# Brake Calipers get some bling



## Gixxer6 (Apr 5, 2014)

My brake calipers have been in need of some paint for a long time, after spending a lot of time cleaning the car and the wheels the brake calipers would always spoil the overall look of the wheels. A few weeks ago I bought some E-Tech brake caliper paint, the paint was supplied as a kit which includes a tin of paint, a brush and a spray can of brake cleaner. Overall, I'm impressed with the paint, was easy to apply you have enough paint to do at least 8 brake calipers with two coats. I used two brushes, a smaller brush for the hard to reach areas and the medium size brush that was supplied in the kit. I never removed the brake calipers and also have the brake disc hubs a coat of paint.

Before:










After:


----------



## stoorty (Jun 4, 2014)

Looking much better, it really tidies the whole wheel area up.


----------



## s29nta (Mar 9, 2013)

nice job:thumb:


----------



## LSpec (Apr 7, 2013)

definitely better.

very nice


----------



## WAZ92 (Mar 26, 2014)

Looks really nice.


----------



## Stewartfinley (Mar 3, 2012)

Did the same last weekend. Looks much better


----------



## sfstu (Aug 3, 2010)

it's always one of the first jods i do when i get a new vehicle, cheap, easy and only takes a couple of hours to do...:thumb:

nice job, much tidier now, plus something extra you get to clean...


----------



## spickup79 (May 14, 2014)

They look great. I'm gonna have to get some of that stuff now. This f website is gonna cost me a fortune :lol:


----------



## Soul boy 68 (Sep 8, 2013)

It's made a massive diffarence, looks much better and well worth the effort. :thumb:


----------



## Gixxer6 (Apr 5, 2014)

spickup79 said:


> They look great. I'm gonna have to get some of that stuff now. This f website is gonna cost me a fortune :lol:


Lol I know what you mean. I've always taken care of my vehicles but since joining DW my obsession is taken to a new level! I think I spent about £200 worth of car stuff last month.


----------



## K.M (Dec 19, 2013)

Gixxer6 said:


> Lol I know what you mean. I've always taken care of my vehicles but since joining DW my obsession is taken to a new level! I think I spent about £200 worth of car stuff last month.

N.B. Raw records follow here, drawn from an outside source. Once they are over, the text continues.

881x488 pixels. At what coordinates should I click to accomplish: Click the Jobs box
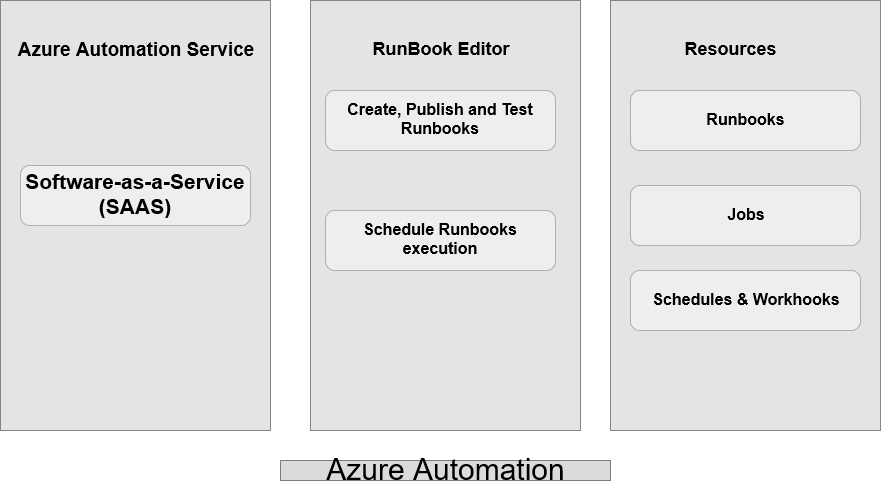[x=745, y=215]
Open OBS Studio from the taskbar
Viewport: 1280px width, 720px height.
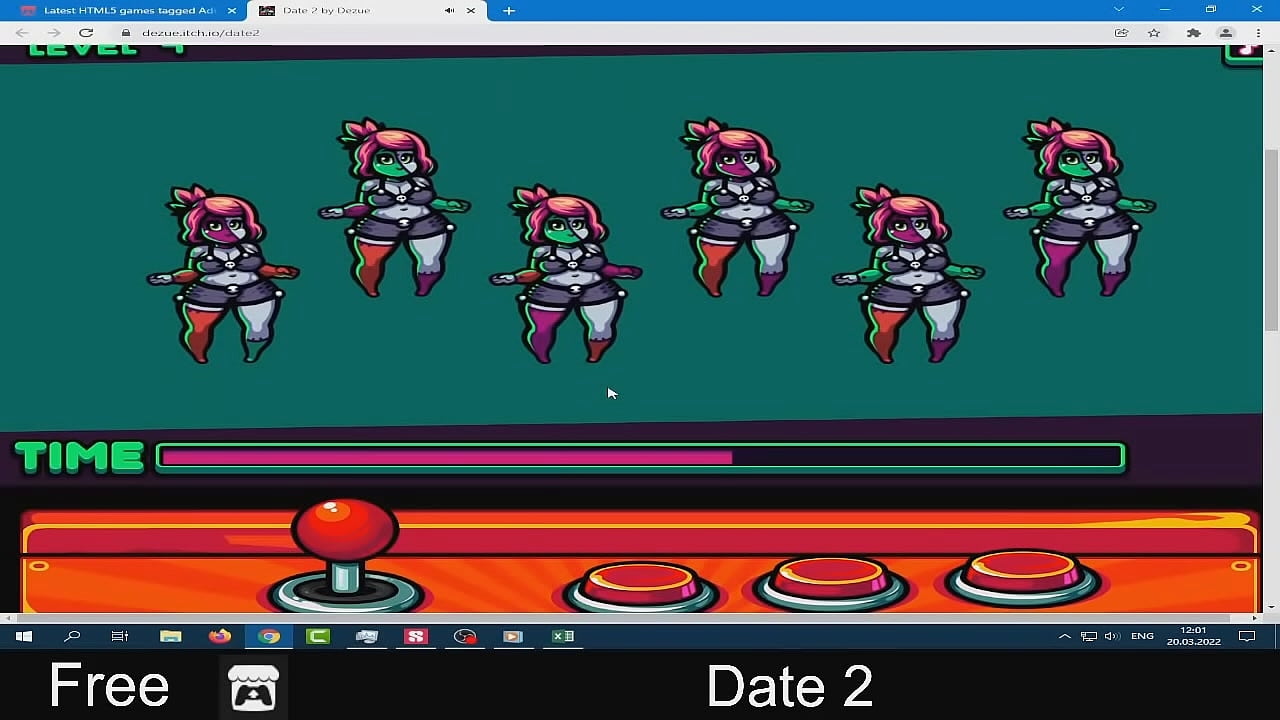[x=463, y=636]
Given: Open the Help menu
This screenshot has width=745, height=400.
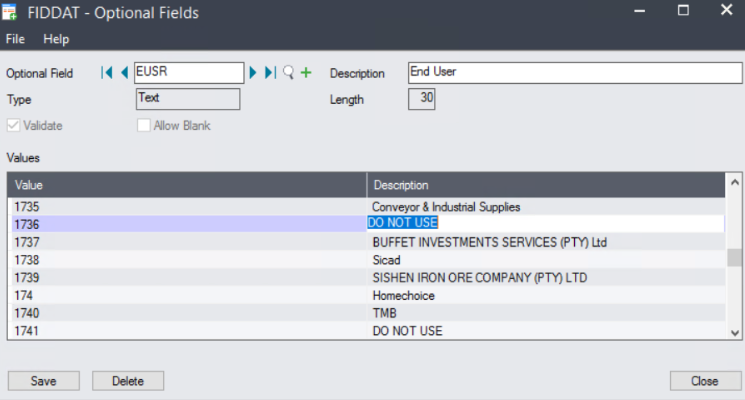Looking at the screenshot, I should pyautogui.click(x=56, y=39).
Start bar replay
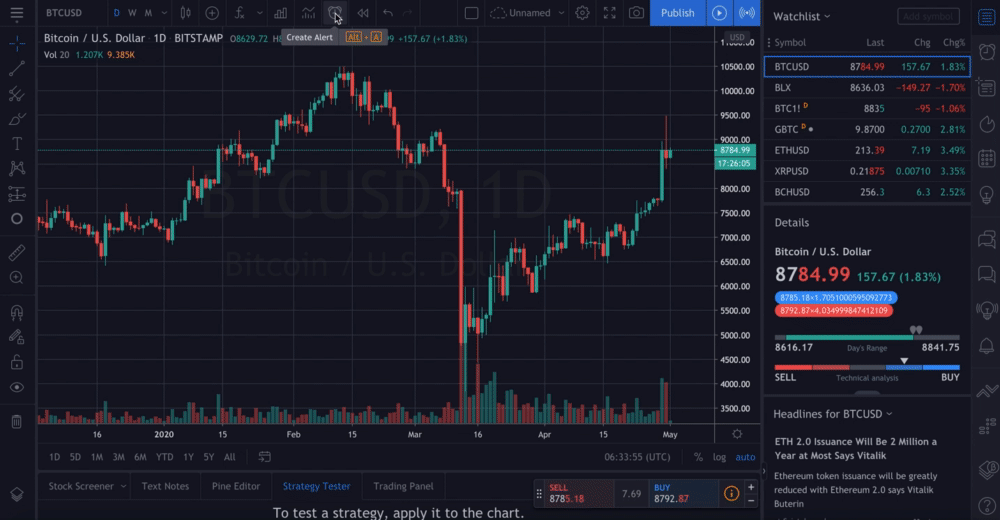Screen dimensions: 1000x520 pyautogui.click(x=362, y=13)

.... it's just the beginning I assure you ha-ha!


----------



## mike41 (Apr 5, 2011)

Gixxer6 said:


> My brake calipers have been in need of some paint for a long time, after spending a lot of time cleaning the car and the wheels the brake calipers would always spoil the overall look of the wheels. A few weeks ago I bought some E-Tech brake caliper paint, the paint was supplied as a kit which includes a tin of paint, a brush and a spray can of brake cleaner. Overall, I'm impressed with the paint, was easy to apply you have enough paint to do at least 8 brake calipers with two coats. I used two brushes, a smaller brush for the hard to reach areas and the medium size brush that was supplied in the kit. I never removed the brake calipers and also have the brake disc hubs a coat of paint.
> 
> Before:
> 
> ...


Looks good,nice job :thumb: Have you got a link for this kit please? When I bought my car last year it had the front calipers done and I've always meant to complete the job on the rest,but was never sure if it meant removing them to paint or not 
Mike


----------



## Gixxer6 (Apr 5, 2014)

mike41 said:


> Looks good,nice job :thumb: Have you got a link for this kit please? When I bought my car last year it had the front calipers done and I've always meant to complete the job on the rest,but was never sure if it meant removing them to paint or not
> Mike


I bought the kit off eBay, for £15.90 from "partsbuyeruk": http://www.ebay.co.uk/itm/E-Tech-Br...ial_Paint_Varnish_MJ&var=&hash=item41698f7d06

E-Tech also sell direct to the public, £16.80 for the kit (includes free delivery):
http://www.etechshop.net/brake-caliper-paint/

You also have a choice of buying just the paint without the kit, paint costs about £12.55 on eBay

If I had to do it again, I'd probably skip the kit and buy just the paint and give the calipers a good clean with APC and a wire brush.

Hope this helps.


----------



## Christian6984 (Dec 20, 2007)

great work, definitely worth doing. They look miles better :thumb:


----------



## mike41 (Apr 5, 2011)

Gixxer6 said:


> I bought the kit off eBay, for £15.90 from "partsbuyeruk": http://www.ebay.co.uk/itm/E-Tech-Br...ial_Paint_Varnish_MJ&var=&hash=item41698f7d06
> 
> E-Tech also sell direct to the public, £16.80 for the kit (includes free delivery):
> http://www.etechshop.net/brake-caliper-paint/
> ...


Nice one mate,cheers :thumb:

Mike


----------



## bazz (May 15, 2007)

great job and looks much better that's one of the jobs I need to do on my car


----------